‘Will you go and find him?’ said she, with intense propriety in her looks and tone.
‘I will,’ said Loveday reluctantly; and he went.
Anne stood still. She could now escape her gallant friend, for, although the distance was long, it was not impossible to walk home. On the other hand, Loveday was a good and sincere fellow, for whom she had almost a brotherly feeling, and she shrank from such a trick. While she stood and mused, scarcely heeding the music, the marching of the soldiers, the King, the dukes, the brilliant staff, the attendants, and the happy groups of people, her eyes fell upon the ground.
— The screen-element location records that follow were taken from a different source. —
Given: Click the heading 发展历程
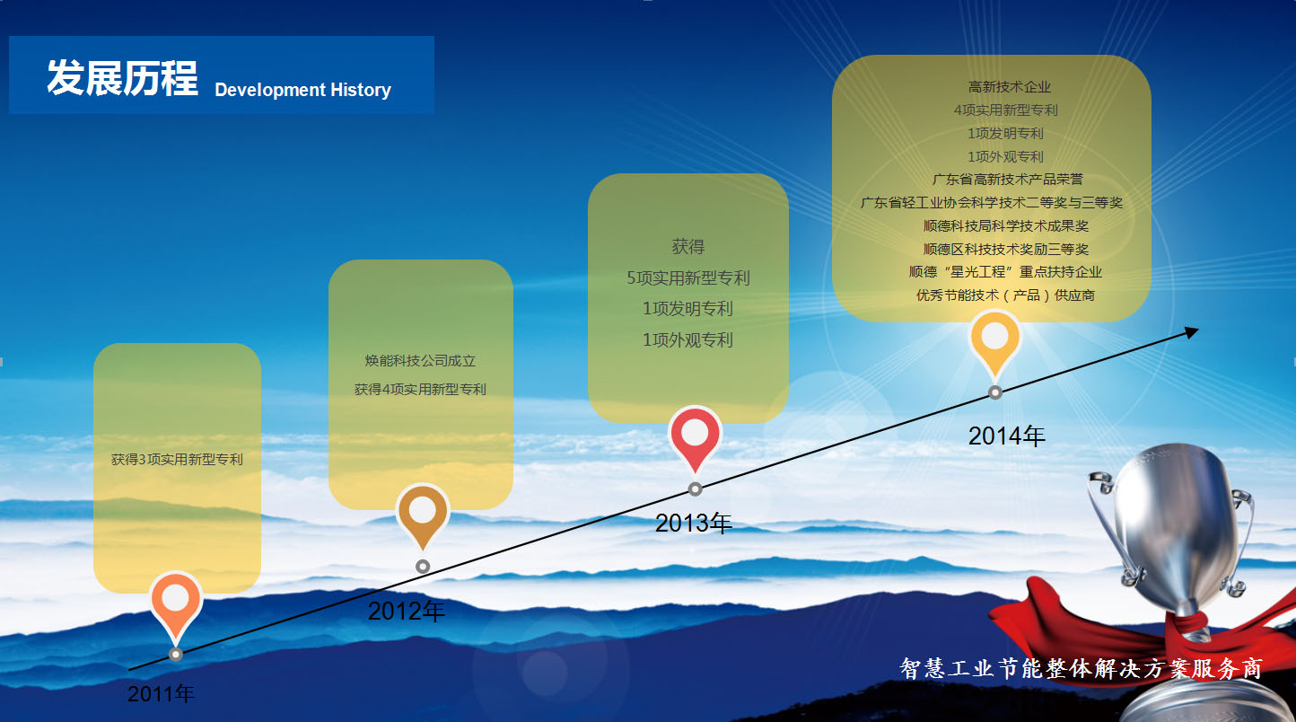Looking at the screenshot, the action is [122, 77].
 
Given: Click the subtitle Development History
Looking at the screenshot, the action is [302, 90].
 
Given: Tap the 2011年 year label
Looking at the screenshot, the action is [161, 693].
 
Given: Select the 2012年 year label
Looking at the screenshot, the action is [407, 611].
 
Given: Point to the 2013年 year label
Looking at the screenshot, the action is [693, 524].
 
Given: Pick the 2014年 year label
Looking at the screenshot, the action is [1007, 436].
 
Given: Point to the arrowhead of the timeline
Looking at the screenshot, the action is [1192, 332].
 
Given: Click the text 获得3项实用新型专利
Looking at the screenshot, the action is [177, 460].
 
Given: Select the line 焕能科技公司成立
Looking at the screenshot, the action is [420, 361].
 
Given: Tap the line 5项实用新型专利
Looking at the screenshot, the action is [687, 277].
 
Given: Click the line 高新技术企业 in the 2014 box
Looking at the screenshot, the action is [1009, 87].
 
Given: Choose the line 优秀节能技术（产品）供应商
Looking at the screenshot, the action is [1005, 295].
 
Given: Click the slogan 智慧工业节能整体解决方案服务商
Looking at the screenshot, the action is [1081, 668].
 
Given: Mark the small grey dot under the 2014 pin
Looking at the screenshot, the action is [994, 392].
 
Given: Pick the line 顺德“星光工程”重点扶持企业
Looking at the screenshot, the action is [1005, 272].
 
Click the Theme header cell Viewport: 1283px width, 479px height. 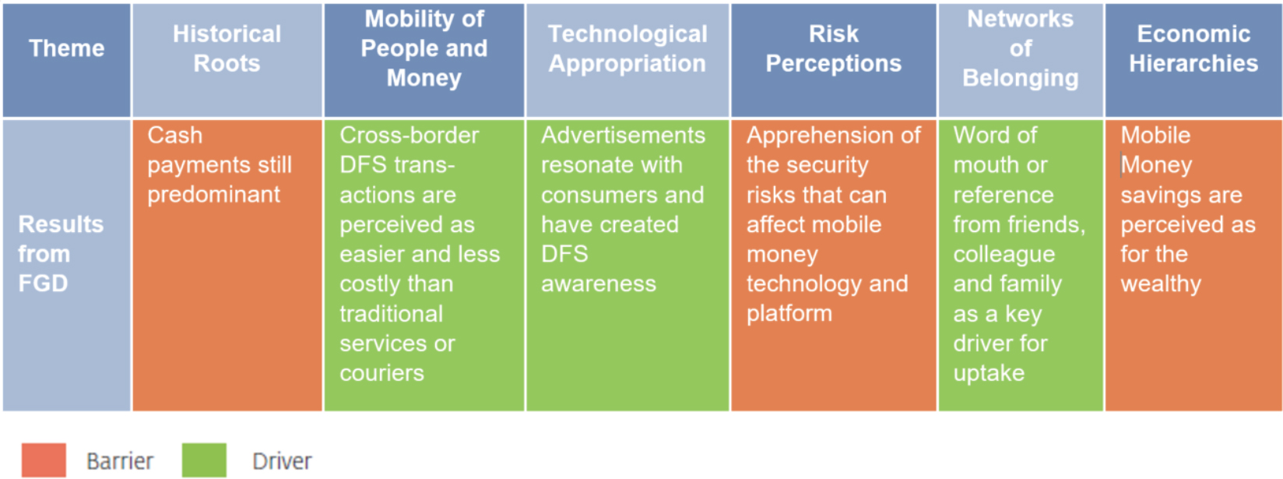(66, 60)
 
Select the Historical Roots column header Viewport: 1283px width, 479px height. (227, 60)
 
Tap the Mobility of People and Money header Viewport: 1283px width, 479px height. (424, 60)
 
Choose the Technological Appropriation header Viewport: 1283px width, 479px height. (627, 60)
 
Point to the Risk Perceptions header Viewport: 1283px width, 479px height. (834, 60)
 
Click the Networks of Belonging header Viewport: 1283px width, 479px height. (1021, 60)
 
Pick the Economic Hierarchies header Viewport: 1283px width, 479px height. (1193, 60)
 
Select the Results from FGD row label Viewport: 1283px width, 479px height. (66, 266)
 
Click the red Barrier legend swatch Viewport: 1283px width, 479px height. (44, 460)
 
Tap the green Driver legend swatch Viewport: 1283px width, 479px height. (205, 460)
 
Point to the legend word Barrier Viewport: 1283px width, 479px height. (120, 461)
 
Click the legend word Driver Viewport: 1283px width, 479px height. (283, 461)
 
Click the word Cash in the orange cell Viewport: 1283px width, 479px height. (175, 136)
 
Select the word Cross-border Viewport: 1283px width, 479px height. (409, 136)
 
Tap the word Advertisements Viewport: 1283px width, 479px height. (623, 136)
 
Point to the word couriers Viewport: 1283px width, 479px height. (382, 374)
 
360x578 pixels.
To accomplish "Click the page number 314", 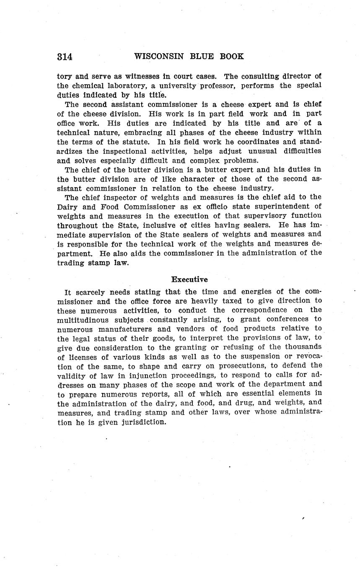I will click(x=65, y=57).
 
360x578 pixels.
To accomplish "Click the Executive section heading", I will click(x=189, y=279).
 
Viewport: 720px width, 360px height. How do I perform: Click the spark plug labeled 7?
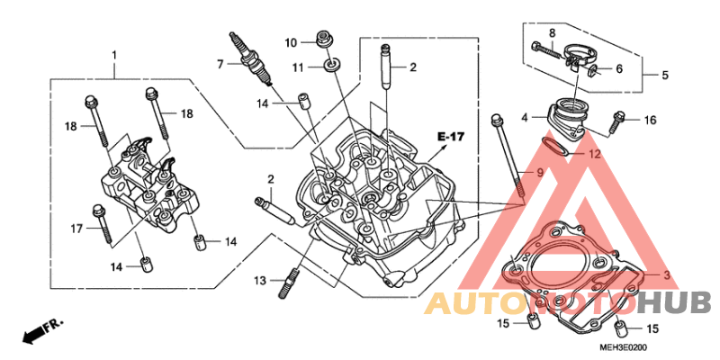click(x=252, y=58)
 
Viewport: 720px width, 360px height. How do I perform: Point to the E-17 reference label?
click(x=451, y=137)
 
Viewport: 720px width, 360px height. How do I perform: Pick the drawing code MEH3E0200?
click(x=621, y=347)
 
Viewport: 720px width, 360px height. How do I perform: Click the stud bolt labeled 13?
click(x=287, y=284)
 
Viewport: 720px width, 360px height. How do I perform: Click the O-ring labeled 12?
click(x=554, y=147)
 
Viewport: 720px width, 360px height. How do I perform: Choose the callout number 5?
click(x=665, y=75)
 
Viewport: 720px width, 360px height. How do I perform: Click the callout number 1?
click(x=114, y=56)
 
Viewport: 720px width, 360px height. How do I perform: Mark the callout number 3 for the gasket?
click(x=666, y=275)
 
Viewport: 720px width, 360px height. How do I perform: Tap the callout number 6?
click(x=619, y=69)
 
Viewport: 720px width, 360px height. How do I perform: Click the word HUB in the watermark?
click(x=675, y=303)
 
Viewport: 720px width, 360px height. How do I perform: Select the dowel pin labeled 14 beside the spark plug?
click(x=303, y=101)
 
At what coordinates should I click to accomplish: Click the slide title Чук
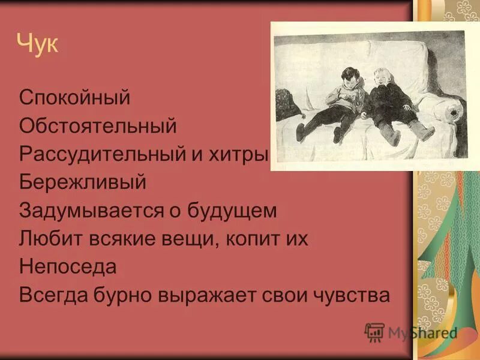click(37, 44)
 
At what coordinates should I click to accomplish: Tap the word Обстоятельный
click(98, 125)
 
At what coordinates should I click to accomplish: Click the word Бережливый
click(82, 182)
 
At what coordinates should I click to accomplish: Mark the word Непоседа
click(67, 266)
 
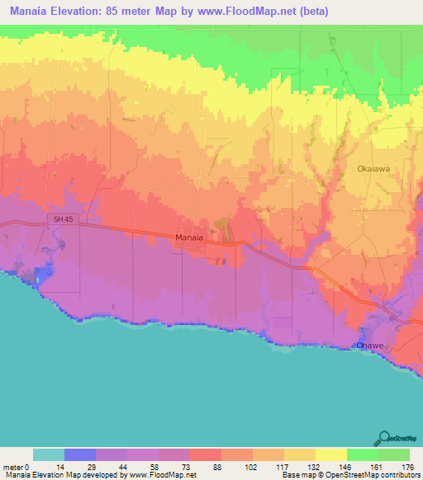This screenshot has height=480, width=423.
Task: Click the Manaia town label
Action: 189,238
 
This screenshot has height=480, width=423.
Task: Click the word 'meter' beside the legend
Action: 14,466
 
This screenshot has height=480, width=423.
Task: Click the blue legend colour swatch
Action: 80,454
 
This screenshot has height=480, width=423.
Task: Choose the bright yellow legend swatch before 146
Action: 330,454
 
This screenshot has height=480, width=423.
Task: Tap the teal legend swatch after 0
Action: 49,454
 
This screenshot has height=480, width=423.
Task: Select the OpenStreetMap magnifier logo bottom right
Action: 384,438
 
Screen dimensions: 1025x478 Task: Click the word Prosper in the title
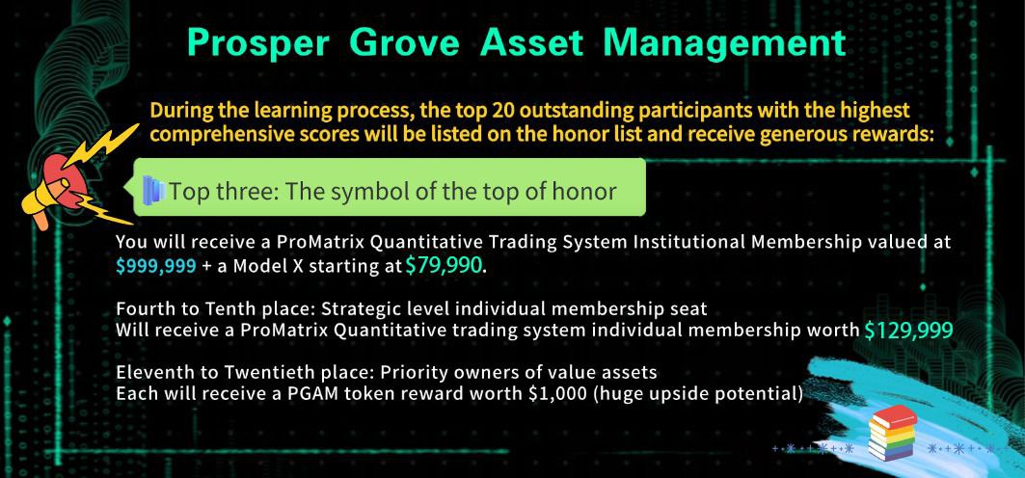pos(258,43)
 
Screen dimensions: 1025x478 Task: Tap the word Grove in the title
pos(403,43)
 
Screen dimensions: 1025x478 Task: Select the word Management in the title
pos(724,43)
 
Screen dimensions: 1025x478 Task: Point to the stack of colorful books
pos(893,433)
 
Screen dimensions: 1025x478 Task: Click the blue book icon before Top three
pos(154,190)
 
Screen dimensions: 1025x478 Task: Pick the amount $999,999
pos(155,266)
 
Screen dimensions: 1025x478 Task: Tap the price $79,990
pos(444,265)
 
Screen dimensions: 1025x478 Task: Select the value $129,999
pos(908,331)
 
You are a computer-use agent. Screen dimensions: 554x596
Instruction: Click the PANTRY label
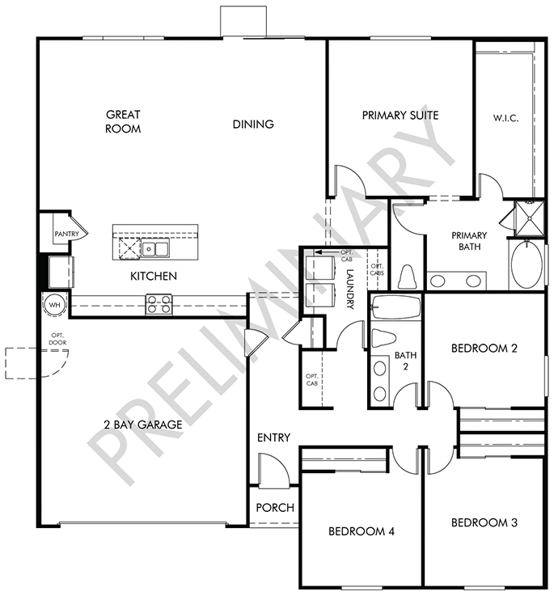coord(66,234)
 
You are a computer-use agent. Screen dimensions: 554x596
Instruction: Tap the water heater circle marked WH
coord(55,305)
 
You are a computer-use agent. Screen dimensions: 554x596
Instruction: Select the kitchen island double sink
coord(154,249)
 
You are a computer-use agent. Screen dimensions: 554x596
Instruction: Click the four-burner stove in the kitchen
coord(159,304)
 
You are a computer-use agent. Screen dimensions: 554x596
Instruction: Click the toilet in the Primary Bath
coord(407,277)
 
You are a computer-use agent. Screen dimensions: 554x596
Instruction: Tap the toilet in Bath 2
coord(383,338)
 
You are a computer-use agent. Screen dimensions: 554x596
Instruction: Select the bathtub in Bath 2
coord(396,307)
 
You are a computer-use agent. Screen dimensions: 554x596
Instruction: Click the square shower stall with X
coord(529,218)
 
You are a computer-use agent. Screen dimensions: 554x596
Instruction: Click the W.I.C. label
coord(505,118)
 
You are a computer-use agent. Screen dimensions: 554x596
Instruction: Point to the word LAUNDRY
coord(350,289)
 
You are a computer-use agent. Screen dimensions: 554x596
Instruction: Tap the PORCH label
coord(275,507)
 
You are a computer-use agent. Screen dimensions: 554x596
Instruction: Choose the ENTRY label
coord(274,437)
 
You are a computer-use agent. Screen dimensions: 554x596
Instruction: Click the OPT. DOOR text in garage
coord(57,339)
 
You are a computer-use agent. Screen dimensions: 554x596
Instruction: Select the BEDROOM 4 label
coord(362,531)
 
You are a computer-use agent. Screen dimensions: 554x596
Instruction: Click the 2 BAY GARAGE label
coord(143,425)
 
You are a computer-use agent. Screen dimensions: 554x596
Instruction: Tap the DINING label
coord(253,124)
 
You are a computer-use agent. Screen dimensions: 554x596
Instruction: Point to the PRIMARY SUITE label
coord(400,115)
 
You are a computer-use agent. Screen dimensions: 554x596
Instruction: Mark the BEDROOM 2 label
coord(484,349)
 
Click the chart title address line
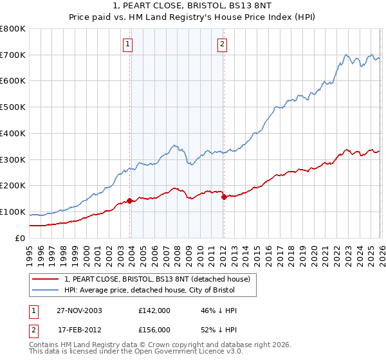(192, 5)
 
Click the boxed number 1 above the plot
(128, 44)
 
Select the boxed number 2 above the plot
(222, 44)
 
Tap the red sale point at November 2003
(130, 201)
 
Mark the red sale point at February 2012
(224, 197)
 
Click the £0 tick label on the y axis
(21, 238)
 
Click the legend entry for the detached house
(161, 278)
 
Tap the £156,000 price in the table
(154, 329)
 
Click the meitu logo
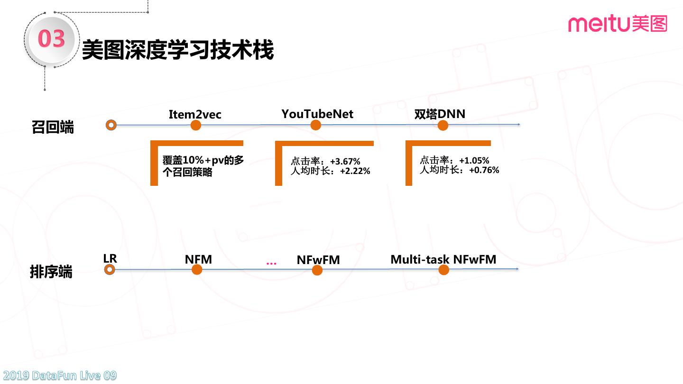617,23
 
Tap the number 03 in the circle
51,39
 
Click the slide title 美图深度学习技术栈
178,50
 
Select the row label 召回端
53,128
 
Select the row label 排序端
51,272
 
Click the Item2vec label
195,114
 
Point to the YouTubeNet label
317,114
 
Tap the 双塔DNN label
440,114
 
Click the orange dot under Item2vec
195,125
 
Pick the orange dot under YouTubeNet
316,125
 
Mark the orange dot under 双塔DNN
443,125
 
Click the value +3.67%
345,162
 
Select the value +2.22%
355,171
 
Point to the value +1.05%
474,161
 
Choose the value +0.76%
484,170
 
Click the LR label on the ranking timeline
110,258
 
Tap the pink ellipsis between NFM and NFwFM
271,263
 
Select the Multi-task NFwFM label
443,259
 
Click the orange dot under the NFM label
197,270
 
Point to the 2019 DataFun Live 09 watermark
58,376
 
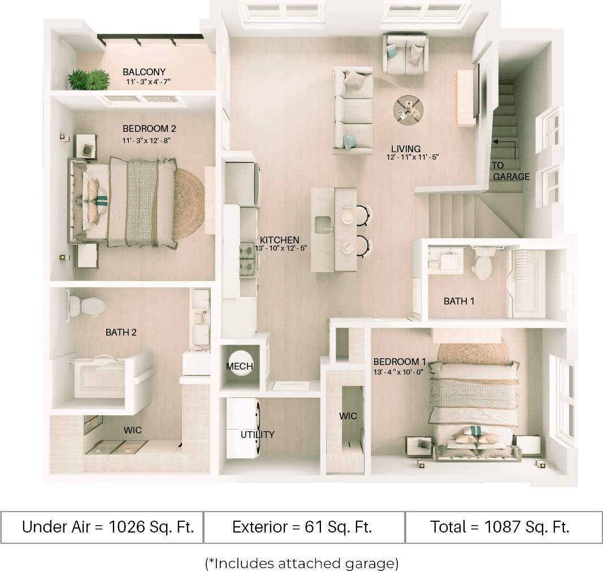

Before her she saw a flower lying—a crimson sweet-william—fresh and uninjured. An instinctive wish to save it from destruction by the passengers’ feet led her to pick it up; and then, moved by a sudden self-consciousness, she looked around. She was standing before an inn, and from an upper window Festus Derriman was leaning with two or three kindred spirits of his cut and kind. He nodded eagerly, and signified to her that he had thrown the flower.
What should she do? To throw it away would seem stupid, and to keep it was awkward. She held it between her finger and thumb, twirled it round on its axis and twirled it back again, regarding and yet not examining it. Just then she saw the trumpet-major coming back.
‘I can’t find David anywhere,’ he said; and his heart was not sorry as he said it.
Anne was still holding out the sweet-william as if about to drop it, and, scarcely knowing what she did under the distressing sense that she was watched, she offered the flower to Loveday.
His face brightened with pleasure as he took it. ‘Thank you, indeed,’ he said.
Then Anne saw what a misleading blunder she had committed towards Loveday in playing to the yeoman. Perhaps she had sown the seeds of a quarrel.
‘It was not my sweet-william,’ she said hastily; ‘it was lying on the ground. I don’t mean anything by giving it to you.’